===== Data records =====

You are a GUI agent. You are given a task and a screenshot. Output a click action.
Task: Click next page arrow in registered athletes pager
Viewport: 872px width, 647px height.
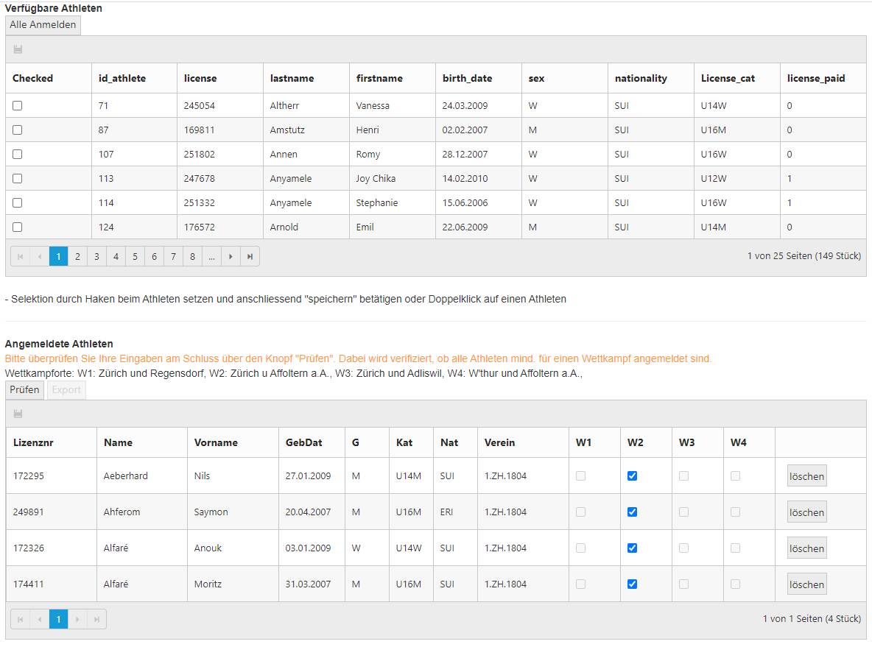coord(78,619)
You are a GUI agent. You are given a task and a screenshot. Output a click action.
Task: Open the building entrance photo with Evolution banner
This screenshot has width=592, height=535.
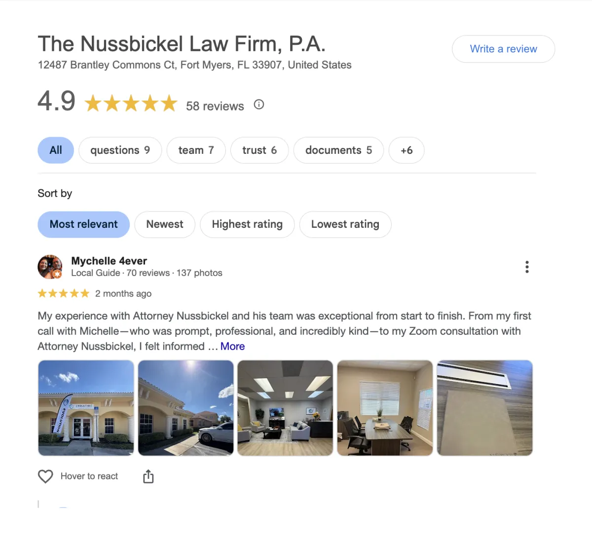point(86,408)
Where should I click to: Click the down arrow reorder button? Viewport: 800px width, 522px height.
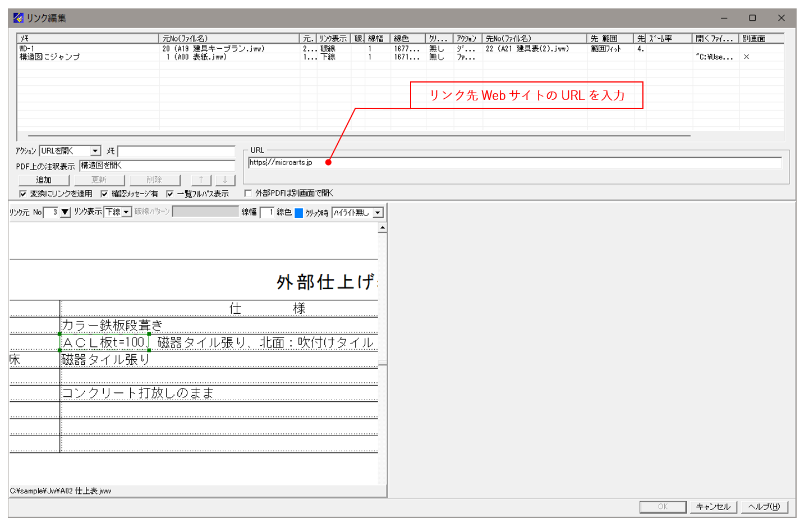(226, 180)
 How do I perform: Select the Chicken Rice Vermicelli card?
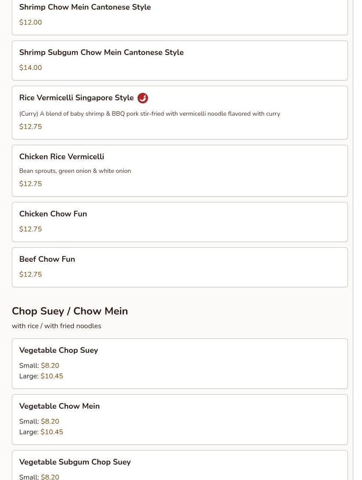click(x=180, y=171)
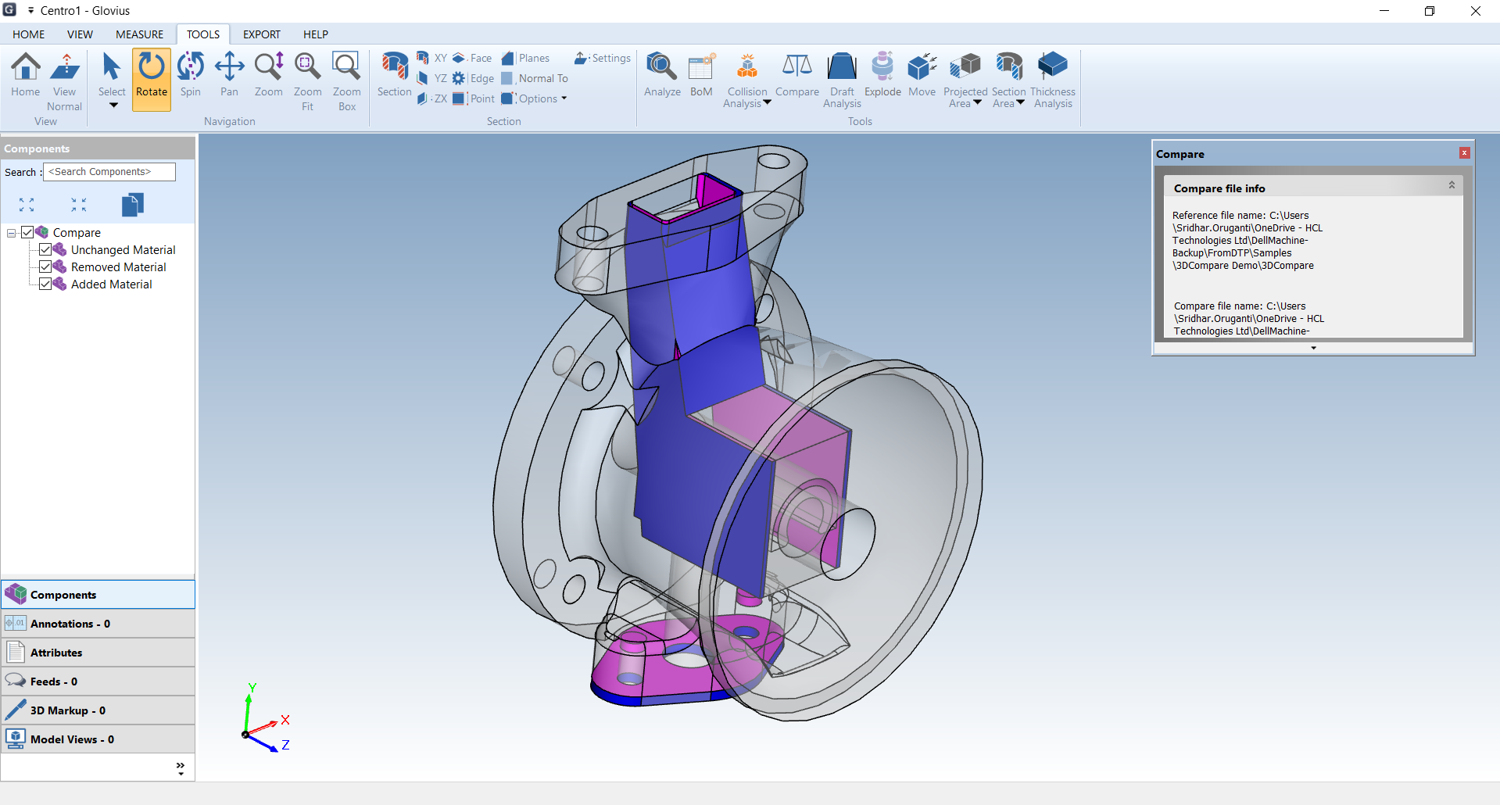
Task: Toggle Removed Material visibility checkbox
Action: [45, 267]
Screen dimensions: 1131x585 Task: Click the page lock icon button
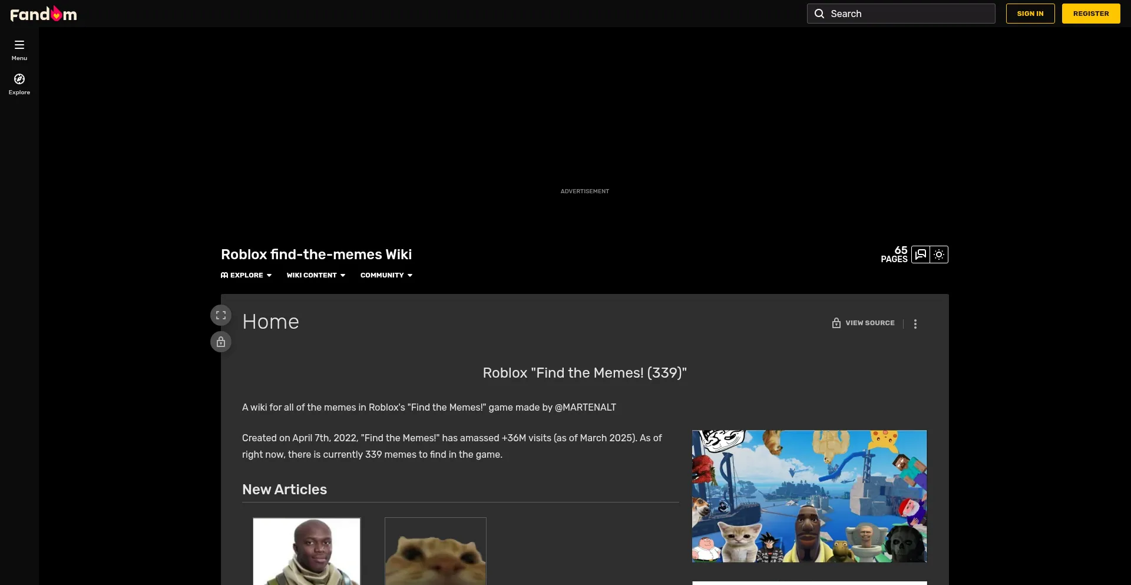pyautogui.click(x=221, y=342)
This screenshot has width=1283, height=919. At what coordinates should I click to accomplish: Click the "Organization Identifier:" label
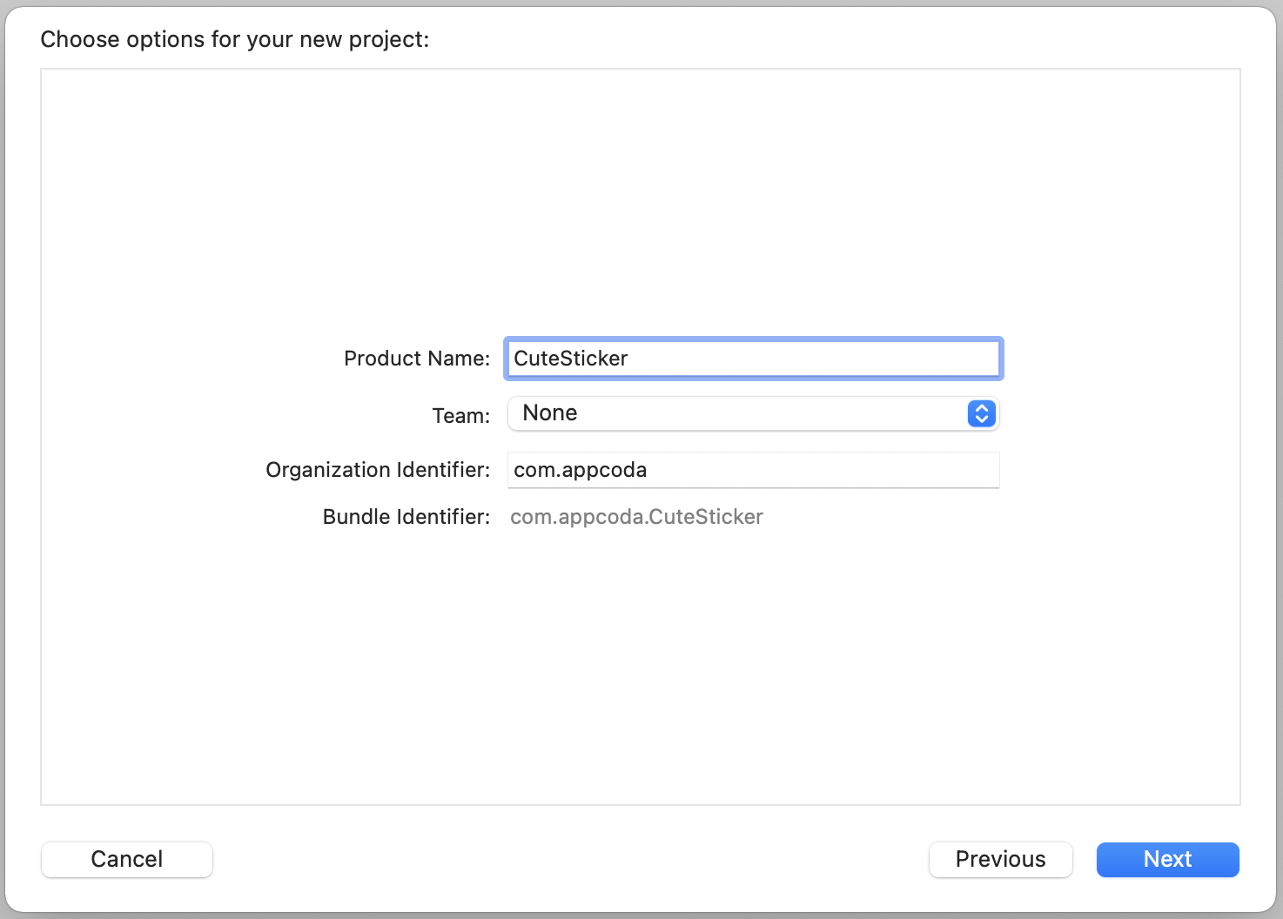pos(378,470)
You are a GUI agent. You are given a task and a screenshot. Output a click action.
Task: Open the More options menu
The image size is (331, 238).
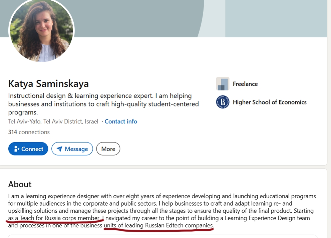tap(108, 149)
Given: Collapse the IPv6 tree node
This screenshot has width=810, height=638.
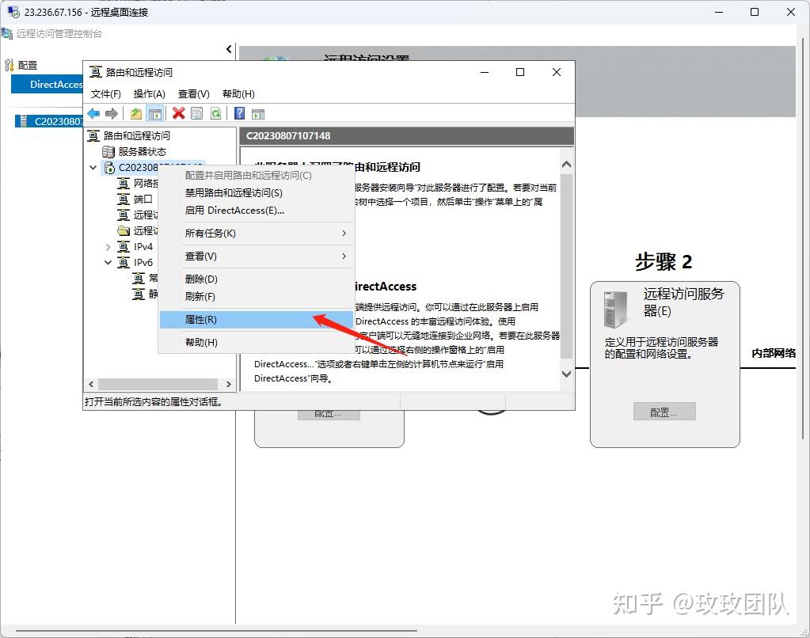Looking at the screenshot, I should (107, 262).
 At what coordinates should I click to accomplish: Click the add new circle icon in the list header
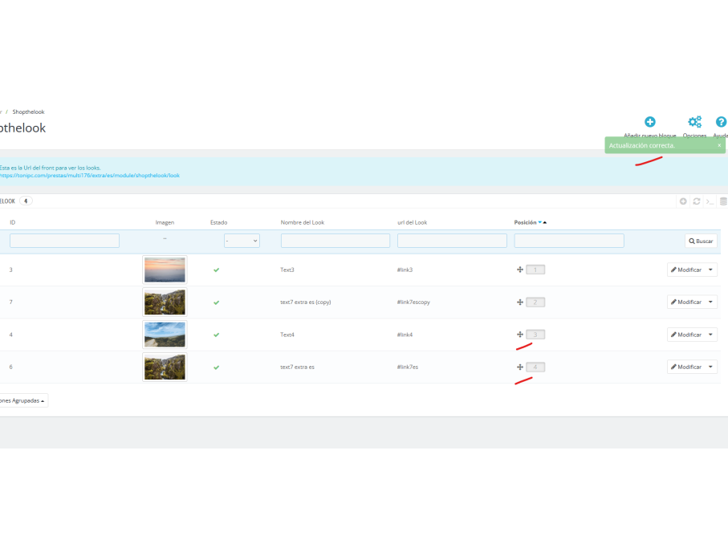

=====

§ **Problem statement**
In the records above, find the line that contains "This screenshot has width=810, height=638." and repeat exactly that line and all lines after it to the end. Do not include pictures.

§ **Output**
This screenshot has width=810, height=638.
Looking at the screenshot, I should (107, 262).
 At what coordinates should I click to accomplish: Click the add new circle icon in the list header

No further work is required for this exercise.